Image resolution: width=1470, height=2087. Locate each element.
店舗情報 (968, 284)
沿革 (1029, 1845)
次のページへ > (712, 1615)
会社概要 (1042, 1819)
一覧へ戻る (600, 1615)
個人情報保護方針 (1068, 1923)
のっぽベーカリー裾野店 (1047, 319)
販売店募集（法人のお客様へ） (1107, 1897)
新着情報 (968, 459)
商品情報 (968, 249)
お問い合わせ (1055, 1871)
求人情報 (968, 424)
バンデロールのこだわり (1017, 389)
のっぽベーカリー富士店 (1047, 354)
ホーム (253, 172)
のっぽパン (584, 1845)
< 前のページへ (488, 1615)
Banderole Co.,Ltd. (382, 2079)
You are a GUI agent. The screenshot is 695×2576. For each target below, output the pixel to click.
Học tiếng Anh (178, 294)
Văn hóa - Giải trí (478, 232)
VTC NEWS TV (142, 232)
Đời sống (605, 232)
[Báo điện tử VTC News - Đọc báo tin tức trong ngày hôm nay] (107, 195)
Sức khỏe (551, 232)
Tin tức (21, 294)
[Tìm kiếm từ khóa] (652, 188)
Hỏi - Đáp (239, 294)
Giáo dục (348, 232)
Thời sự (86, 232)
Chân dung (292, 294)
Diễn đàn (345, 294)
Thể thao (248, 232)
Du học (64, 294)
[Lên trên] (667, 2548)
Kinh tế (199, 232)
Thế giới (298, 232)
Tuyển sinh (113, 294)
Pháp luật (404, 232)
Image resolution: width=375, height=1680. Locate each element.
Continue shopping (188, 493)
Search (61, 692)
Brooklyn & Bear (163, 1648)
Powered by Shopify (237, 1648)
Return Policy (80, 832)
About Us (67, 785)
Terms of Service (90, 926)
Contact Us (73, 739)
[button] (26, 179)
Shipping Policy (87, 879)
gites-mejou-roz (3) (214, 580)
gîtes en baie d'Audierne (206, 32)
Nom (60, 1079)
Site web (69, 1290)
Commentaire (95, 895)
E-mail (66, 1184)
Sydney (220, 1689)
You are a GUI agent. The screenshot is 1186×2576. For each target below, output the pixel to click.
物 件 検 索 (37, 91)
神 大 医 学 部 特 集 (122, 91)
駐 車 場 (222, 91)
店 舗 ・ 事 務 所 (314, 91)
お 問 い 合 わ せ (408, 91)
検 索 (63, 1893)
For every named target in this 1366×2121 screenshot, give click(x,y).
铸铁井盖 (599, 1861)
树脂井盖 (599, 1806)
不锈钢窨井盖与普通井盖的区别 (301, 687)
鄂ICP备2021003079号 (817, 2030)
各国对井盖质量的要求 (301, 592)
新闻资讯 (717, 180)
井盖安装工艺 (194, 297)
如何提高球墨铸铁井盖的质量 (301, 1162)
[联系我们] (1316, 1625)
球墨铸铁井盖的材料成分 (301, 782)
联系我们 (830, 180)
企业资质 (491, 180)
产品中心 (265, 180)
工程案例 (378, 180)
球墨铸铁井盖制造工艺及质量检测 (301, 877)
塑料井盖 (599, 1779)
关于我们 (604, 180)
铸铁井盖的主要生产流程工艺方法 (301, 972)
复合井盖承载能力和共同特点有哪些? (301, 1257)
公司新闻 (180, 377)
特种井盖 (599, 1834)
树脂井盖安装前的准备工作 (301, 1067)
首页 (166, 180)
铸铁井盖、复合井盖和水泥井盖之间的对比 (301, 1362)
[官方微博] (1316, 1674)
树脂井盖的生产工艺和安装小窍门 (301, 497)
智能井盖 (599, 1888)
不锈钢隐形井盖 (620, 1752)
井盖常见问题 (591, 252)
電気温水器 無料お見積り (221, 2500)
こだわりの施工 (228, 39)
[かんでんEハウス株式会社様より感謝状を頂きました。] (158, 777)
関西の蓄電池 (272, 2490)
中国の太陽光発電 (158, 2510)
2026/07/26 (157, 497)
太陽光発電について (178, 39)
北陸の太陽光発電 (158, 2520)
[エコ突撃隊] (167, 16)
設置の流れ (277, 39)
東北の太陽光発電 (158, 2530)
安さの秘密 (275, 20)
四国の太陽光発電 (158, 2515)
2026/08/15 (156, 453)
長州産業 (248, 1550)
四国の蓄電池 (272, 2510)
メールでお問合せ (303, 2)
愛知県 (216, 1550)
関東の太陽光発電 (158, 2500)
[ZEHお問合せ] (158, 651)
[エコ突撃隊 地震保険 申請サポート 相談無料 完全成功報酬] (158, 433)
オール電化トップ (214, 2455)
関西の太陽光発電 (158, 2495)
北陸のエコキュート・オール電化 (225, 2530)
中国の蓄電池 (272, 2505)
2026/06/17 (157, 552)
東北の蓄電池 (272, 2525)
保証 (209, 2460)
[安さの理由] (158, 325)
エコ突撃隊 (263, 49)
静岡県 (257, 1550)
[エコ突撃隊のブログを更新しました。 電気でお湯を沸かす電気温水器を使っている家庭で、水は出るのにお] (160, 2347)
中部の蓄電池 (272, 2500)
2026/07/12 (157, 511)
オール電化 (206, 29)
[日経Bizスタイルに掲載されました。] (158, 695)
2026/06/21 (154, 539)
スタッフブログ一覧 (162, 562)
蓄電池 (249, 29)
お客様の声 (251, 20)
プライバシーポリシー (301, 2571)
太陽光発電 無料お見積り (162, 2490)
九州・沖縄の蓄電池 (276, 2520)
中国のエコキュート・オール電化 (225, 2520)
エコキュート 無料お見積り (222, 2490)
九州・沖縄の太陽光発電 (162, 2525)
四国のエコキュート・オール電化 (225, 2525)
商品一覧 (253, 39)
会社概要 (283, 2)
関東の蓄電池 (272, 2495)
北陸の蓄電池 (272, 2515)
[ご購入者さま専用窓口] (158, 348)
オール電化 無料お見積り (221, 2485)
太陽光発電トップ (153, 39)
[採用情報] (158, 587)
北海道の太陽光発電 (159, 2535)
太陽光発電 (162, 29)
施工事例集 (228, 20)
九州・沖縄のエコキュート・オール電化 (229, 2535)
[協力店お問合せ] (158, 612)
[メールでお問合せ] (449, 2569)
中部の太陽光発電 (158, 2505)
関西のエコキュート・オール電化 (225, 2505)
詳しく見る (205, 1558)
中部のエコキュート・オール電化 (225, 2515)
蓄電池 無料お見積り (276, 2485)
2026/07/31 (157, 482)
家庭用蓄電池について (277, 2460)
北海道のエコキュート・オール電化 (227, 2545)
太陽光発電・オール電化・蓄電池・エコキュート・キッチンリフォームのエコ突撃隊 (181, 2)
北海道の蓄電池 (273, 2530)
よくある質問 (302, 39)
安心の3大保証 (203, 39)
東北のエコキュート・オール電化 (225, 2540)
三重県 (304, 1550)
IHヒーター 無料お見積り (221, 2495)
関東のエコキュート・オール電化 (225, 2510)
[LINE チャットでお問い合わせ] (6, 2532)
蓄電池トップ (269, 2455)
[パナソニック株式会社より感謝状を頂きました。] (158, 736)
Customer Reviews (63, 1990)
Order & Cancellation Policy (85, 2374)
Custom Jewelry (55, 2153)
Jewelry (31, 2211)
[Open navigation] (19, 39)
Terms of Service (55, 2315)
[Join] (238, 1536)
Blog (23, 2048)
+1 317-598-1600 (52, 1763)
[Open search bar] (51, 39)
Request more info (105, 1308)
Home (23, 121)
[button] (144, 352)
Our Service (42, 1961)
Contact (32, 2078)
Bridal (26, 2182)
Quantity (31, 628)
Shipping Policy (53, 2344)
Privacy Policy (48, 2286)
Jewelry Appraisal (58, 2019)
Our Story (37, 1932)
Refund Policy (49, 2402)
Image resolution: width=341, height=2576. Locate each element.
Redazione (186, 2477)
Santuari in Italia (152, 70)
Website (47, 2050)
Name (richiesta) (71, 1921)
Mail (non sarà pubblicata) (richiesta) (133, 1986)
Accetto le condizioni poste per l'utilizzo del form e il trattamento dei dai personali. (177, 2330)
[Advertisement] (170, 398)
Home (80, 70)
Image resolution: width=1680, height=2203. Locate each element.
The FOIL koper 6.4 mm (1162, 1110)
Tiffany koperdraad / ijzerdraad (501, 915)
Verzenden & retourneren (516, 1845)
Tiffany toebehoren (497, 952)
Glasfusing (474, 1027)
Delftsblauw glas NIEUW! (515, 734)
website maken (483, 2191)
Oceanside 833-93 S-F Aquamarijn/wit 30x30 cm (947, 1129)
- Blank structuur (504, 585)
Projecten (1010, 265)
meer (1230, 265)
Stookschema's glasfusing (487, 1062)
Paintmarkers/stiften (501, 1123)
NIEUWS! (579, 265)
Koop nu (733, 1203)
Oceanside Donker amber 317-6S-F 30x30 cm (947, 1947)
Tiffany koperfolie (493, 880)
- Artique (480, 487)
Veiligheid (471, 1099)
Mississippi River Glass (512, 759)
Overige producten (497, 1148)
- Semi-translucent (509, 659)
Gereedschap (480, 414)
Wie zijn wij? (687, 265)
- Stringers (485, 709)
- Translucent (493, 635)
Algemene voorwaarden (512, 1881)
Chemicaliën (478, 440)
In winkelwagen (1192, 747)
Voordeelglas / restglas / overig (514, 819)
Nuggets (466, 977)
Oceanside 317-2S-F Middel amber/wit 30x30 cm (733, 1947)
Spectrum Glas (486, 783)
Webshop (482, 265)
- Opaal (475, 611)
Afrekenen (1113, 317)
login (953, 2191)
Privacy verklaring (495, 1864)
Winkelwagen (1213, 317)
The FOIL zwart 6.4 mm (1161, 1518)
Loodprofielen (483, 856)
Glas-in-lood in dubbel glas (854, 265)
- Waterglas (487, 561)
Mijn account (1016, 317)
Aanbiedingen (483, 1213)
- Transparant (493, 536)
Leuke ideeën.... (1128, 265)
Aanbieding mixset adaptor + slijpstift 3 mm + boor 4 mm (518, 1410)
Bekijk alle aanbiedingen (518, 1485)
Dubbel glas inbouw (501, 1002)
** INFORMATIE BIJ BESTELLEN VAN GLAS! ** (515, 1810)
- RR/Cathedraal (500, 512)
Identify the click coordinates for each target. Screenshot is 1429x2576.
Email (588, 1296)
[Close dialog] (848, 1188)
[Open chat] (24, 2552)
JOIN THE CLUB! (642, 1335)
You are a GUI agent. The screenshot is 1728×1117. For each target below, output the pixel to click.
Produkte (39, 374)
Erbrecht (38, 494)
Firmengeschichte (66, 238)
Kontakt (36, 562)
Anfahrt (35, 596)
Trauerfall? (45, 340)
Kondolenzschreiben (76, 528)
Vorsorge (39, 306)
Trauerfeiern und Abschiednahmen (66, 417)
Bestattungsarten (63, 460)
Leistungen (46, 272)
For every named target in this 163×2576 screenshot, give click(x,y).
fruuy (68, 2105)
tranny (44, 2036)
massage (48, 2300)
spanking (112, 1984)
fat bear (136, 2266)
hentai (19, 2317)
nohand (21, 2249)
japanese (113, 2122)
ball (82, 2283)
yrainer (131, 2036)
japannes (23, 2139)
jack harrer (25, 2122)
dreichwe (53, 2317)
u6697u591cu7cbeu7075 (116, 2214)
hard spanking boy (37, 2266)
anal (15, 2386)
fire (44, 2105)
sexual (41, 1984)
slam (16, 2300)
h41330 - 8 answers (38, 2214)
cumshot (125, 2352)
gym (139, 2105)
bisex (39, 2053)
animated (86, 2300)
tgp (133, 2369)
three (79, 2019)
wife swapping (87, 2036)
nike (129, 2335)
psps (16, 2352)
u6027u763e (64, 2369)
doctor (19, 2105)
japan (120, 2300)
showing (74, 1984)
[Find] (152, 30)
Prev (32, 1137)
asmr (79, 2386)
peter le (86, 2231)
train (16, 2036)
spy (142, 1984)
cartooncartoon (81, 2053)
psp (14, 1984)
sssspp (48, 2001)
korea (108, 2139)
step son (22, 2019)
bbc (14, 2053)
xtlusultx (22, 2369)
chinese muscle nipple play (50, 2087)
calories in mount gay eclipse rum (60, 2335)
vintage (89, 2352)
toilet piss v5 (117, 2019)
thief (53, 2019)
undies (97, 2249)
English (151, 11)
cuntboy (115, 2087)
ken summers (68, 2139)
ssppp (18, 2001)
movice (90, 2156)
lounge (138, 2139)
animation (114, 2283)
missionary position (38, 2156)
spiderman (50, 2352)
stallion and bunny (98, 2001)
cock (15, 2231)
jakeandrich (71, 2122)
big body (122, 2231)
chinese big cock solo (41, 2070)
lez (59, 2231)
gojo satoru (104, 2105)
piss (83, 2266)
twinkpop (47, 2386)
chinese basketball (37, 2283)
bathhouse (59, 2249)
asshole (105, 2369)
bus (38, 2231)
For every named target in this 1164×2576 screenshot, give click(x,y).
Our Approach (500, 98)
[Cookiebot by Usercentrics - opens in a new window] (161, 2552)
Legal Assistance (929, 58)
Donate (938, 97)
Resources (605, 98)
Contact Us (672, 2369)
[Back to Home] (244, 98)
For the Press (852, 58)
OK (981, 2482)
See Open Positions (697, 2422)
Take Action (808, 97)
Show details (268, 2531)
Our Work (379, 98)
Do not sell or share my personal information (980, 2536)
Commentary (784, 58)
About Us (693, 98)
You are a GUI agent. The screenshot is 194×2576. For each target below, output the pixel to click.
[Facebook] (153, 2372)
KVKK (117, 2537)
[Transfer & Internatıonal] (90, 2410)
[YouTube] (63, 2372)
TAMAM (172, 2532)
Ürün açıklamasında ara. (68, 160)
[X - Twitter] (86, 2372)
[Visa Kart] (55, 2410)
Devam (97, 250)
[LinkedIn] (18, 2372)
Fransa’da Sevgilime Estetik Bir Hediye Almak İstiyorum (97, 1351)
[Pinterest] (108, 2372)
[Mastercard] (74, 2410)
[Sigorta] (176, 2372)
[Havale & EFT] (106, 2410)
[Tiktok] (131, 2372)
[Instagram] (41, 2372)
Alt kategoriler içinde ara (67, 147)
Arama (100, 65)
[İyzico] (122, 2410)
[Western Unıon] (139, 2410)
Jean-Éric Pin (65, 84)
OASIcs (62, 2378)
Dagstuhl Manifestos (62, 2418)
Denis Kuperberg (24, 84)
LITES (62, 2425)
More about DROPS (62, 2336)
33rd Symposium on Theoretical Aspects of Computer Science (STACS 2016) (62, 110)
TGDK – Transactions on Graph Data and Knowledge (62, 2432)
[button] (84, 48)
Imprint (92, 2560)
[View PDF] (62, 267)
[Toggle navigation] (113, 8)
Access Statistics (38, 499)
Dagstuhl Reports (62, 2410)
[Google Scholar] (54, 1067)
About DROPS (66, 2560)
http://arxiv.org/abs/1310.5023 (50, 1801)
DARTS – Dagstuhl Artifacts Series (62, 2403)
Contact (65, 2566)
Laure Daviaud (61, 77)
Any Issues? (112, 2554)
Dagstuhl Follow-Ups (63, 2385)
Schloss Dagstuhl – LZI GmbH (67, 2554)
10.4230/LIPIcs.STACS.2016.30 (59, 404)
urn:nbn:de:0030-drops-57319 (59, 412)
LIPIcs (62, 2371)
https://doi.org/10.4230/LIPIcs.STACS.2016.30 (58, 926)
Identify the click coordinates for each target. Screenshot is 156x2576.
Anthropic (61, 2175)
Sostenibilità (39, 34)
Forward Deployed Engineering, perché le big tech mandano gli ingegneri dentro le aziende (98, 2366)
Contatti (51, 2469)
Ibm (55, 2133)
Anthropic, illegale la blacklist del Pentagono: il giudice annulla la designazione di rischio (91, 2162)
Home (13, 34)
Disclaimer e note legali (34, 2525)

··········

TO DO:
Retype the listing above, word for word, from its first line to the line containing "Site web (69, 1290)", both ends included.

WRITTEN SOLUTION:
Image resolution: width=1470, height=2087. Locate each element.
店舗情報 (968, 284)
沿革 (1029, 1845)
次のページへ > (712, 1615)
会社概要 (1042, 1819)
一覧へ戻る (600, 1615)
個人情報保護方針 (1068, 1923)
のっぽベーカリー裾野店 (1047, 319)
販売店募集（法人のお客様へ） (1107, 1897)
新着情報 (968, 459)
商品情報 (968, 249)
お問い合わせ (1055, 1871)
求人情報 (968, 424)
バンデロールのこだわり (1017, 389)
のっぽベーカリー富士店 (1047, 354)
ホーム (253, 172)
のっぽパン (584, 1845)
< 前のページへ (488, 1615)
Banderole Co.,Ltd. (382, 2079)
You are a GUI agent. The screenshot is 695×2576. For each target below, output the pixel to click.
Học tiếng Anh (178, 294)
Văn hóa - Giải trí (478, 232)
VTC NEWS TV (142, 232)
Đời sống (605, 232)
[Báo điện tử VTC News - Đọc báo tin tức trong ngày hôm nay] (107, 195)
Sức khỏe (551, 232)
Tin tức (21, 294)
[Tìm kiếm từ khóa] (652, 188)
Hỏi - Đáp (239, 294)
Giáo dục (348, 232)
Thời sự (86, 232)
Chân dung (292, 294)
Diễn đàn (345, 294)
Thể thao (248, 232)
Du học (64, 294)
[Lên trên] (667, 2548)
Kinh tế (199, 232)
Thế giới (298, 232)
Tuyển sinh (113, 294)
Pháp luật (404, 232)
Image resolution: width=375, height=1680. Locate each element.
Continue shopping (188, 493)
Search (61, 692)
Brooklyn & Bear (163, 1648)
Powered by Shopify (237, 1648)
Return Policy (80, 832)
About Us (67, 785)
Terms of Service (90, 926)
Contact Us (73, 739)
[button] (26, 179)
Shipping Policy (87, 879)
gites-mejou-roz (3) (214, 580)
gîtes en baie d'Audierne (206, 32)
Nom (60, 1079)
Site web (69, 1290)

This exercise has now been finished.